Here's How Government Can "Confiscate" Your Bitcoin: Samson Mow
Oct 22, 2024 .
- AdminU.Today - Samson Mow, CEO at JAN3, has addressed the recent interview of MicroStrategy founder Michael Saylor, in which the latter said he did not believe that BTC can be confiscated by the U.S. government.
Saylor also spoke unfavorably of OG Bitcoiners and all those who prefer to hold their private keys to Bitcoin wallets for fear that BTC stored with private custodians may be confiscated one day, similarly to gold in the 1930s.
Gold confiscated in 1933 "voluntarily"
Mow referred to executive order 6102 issued by U.S. president Franklin D. Roosevelt in 1933 in order to limit private ownership of gold in the country. Back then, the dollar was still on the gold standard. U.S. citizens were offered to turn in their gold "voluntarily" or threatened with a $10,000 fine or 10 years in prison (or both).

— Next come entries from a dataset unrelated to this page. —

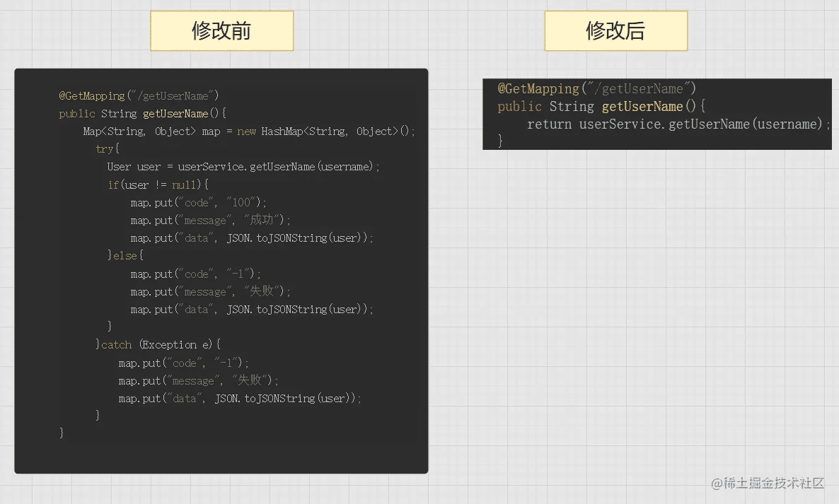Click the closing brace in the right code block

coord(500,141)
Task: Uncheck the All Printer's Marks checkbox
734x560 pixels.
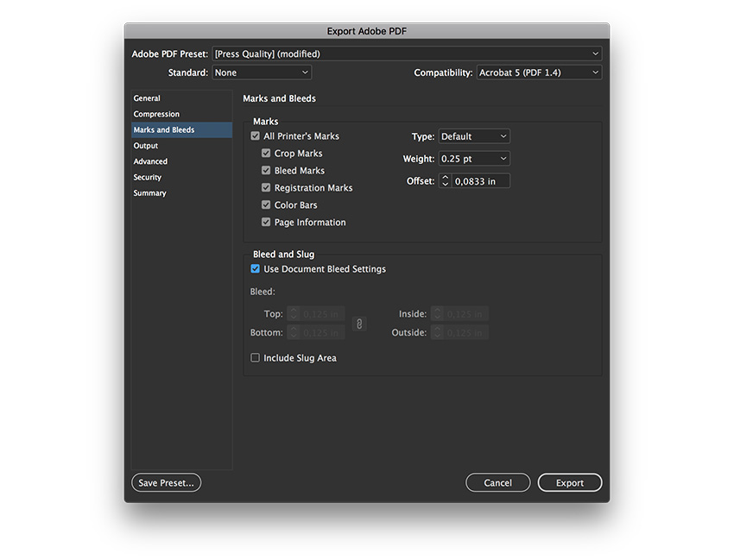Action: tap(255, 135)
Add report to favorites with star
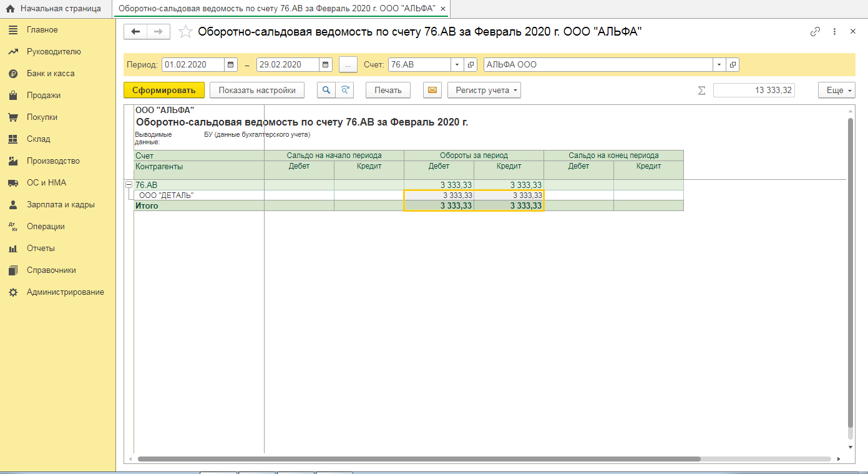 click(185, 32)
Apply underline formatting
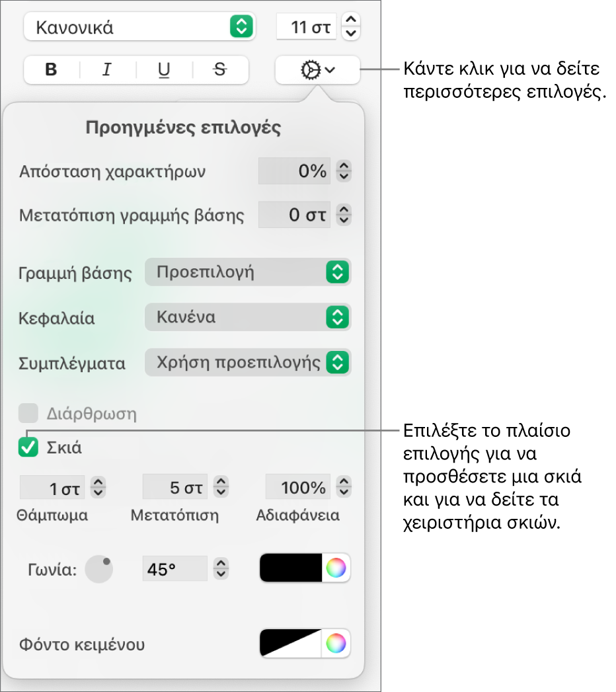This screenshot has width=616, height=692. [164, 70]
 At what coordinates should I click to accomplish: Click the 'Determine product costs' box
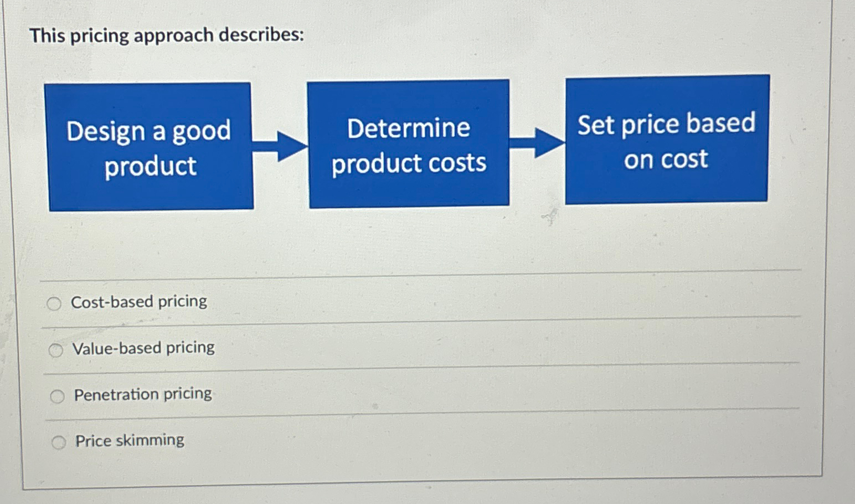[408, 143]
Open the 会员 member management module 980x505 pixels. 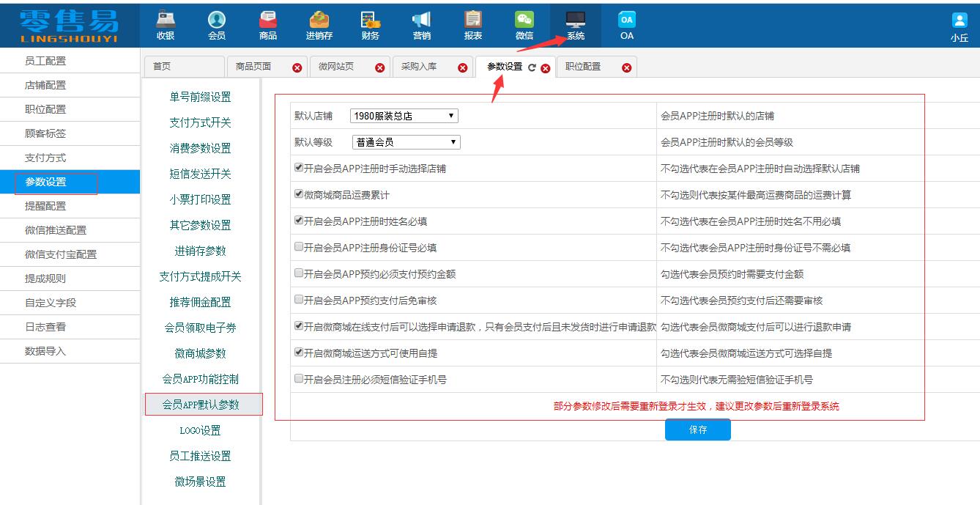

People started bringing in their gold and received $20.37 per ounce in return. This was a move to help the Federal Reserve issue more dollars during the Great Depression since it received more gold to back them with. However, the official reason was to prevent private gold hoarding.
In a recent interview, Michael Saylor refuted the narrative that gold was confiscated, saying that people turned it in of their own free will, stating that when the gold was collected, Roosevelt devalued gold in terms of USD, making one ounce go for $35 rather than $20.37, as it had been before.
Saylor stated that the fears of many OG Bitcoiners about the U.S. government confiscating BTC in the future from public custodians are groundless, since back in 1933, the U.S. was on the gold standard, and now it is not on the Bitcoin standard. He called these Bitcoiners “paranoid crypto anarchists” who defy governments and taxes.
Executive Order 6102 for Bitcoin: Samson Mow
Meanwhile, Samson Mow responded that history may still repeat itself, and the government does not necessarily have to confiscate Bitcoin physically. It can just “lock custodial BTC into approved custodians forever,” he said, “and call it ‘institutional Bitcoin.’”
“And then it can drive the price of that Bitcoin lower by decreasing its utility,” Mow added. While the U.S. is not technically backed by Bitcoin, he said, the government still has an incentive “to degrade and attack Bitcoin” because it can print dollars forever, and BTC with its limited supply goes against this principle.